• _WHAT THE EXERCISE ASKS_: Make an exact copy of every entry.

• _AVAILABLE DATA_:
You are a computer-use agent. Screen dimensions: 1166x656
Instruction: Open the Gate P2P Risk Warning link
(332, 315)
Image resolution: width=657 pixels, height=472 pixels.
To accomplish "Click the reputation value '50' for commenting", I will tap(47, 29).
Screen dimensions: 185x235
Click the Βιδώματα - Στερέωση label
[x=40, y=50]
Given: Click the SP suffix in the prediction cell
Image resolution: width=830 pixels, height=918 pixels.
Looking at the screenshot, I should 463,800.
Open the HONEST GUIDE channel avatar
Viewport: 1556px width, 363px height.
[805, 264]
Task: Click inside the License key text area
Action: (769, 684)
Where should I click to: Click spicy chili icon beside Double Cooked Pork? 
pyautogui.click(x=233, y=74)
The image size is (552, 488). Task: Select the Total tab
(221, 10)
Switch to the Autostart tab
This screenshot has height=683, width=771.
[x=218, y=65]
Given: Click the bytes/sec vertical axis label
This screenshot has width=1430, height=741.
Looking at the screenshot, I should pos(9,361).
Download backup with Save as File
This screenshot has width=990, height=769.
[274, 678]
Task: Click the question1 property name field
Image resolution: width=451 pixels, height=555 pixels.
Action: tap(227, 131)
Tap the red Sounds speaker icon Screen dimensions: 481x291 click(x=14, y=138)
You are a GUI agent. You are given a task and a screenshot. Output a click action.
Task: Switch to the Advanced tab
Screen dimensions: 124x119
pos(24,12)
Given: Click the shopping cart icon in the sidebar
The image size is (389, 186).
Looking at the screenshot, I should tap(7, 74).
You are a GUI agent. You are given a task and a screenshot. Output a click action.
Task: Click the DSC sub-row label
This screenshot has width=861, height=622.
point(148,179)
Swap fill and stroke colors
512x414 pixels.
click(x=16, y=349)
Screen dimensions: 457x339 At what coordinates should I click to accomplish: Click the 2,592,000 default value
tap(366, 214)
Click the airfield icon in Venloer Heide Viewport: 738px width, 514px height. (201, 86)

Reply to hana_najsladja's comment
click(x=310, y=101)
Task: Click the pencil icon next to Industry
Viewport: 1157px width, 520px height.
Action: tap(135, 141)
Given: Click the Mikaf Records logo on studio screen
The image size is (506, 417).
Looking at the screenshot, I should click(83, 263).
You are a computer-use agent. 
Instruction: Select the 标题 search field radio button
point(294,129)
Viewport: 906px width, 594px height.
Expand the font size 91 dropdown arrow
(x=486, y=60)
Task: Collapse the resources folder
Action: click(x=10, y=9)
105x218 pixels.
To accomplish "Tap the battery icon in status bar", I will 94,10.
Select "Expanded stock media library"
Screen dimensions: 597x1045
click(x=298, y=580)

• _SOLUTION_:
You are a computer-use agent. Screen dimensions: 1166x656
Instruction: Open the Gate P2P Risk Warning link
(332, 315)
Image resolution: width=657 pixels, height=472 pixels.
To accomplish "Click the reputation value '50' for commenting", I will tap(47, 29).
Screen dimensions: 185x235
Click the Βιδώματα - Στερέωση label
[x=40, y=50]
Given: Click the SP suffix in the prediction cell
Image resolution: width=830 pixels, height=918 pixels.
Looking at the screenshot, I should 463,800.
Open the HONEST GUIDE channel avatar
Viewport: 1556px width, 363px height.
[805, 264]
Task: Click inside the License key text area
Action: (769, 684)
Where should I click to: Click spicy chili icon beside Double Cooked Pork? 
pyautogui.click(x=233, y=74)
The image size is (552, 488). Task: Select the Total tab
(221, 10)
Switch to the Autostart tab
This screenshot has height=683, width=771.
[x=218, y=65]
Given: Click the bytes/sec vertical axis label
This screenshot has width=1430, height=741.
Looking at the screenshot, I should pos(9,361).
Download backup with Save as File
This screenshot has width=990, height=769.
[274, 678]
Task: Click the question1 property name field
Image resolution: width=451 pixels, height=555 pixels.
Action: tap(227, 131)
Tap the red Sounds speaker icon Screen dimensions: 481x291 click(x=14, y=138)
You are a GUI agent. You are given a task and a screenshot. Output a click action.
Task: Switch to the Advanced tab
Screen dimensions: 124x119
pos(24,12)
Given: Click the shopping cart icon in the sidebar
The image size is (389, 186).
Looking at the screenshot, I should tap(7, 74).
You are a GUI agent. You are given a task and a screenshot. Output a click action.
Task: Click the DSC sub-row label
This screenshot has width=861, height=622.
point(148,179)
Swap fill and stroke colors
512x414 pixels.
click(x=16, y=349)
Screen dimensions: 457x339 At what coordinates should I click to accomplish: Click the 2,592,000 default value
tap(366, 214)
Click the airfield icon in Venloer Heide Viewport: 738px width, 514px height. (201, 86)

Reply to hana_najsladja's comment
click(x=310, y=101)
Task: Click the pencil icon next to Industry
Viewport: 1157px width, 520px height.
Action: tap(135, 141)
Given: Click the Mikaf Records logo on studio screen
The image size is (506, 417).
Looking at the screenshot, I should click(83, 263).
You are a computer-use agent. 
Instruction: Select the 标题 search field radio button
point(294,129)
Viewport: 906px width, 594px height.
Expand the font size 91 dropdown arrow
(x=486, y=60)
Task: Collapse the resources folder
Action: click(x=10, y=9)
105x218 pixels.
To accomplish "Tap the battery icon in status bar", I will 94,10.
Select "Expanded stock media library"
Screen dimensions: 597x1045
click(x=298, y=580)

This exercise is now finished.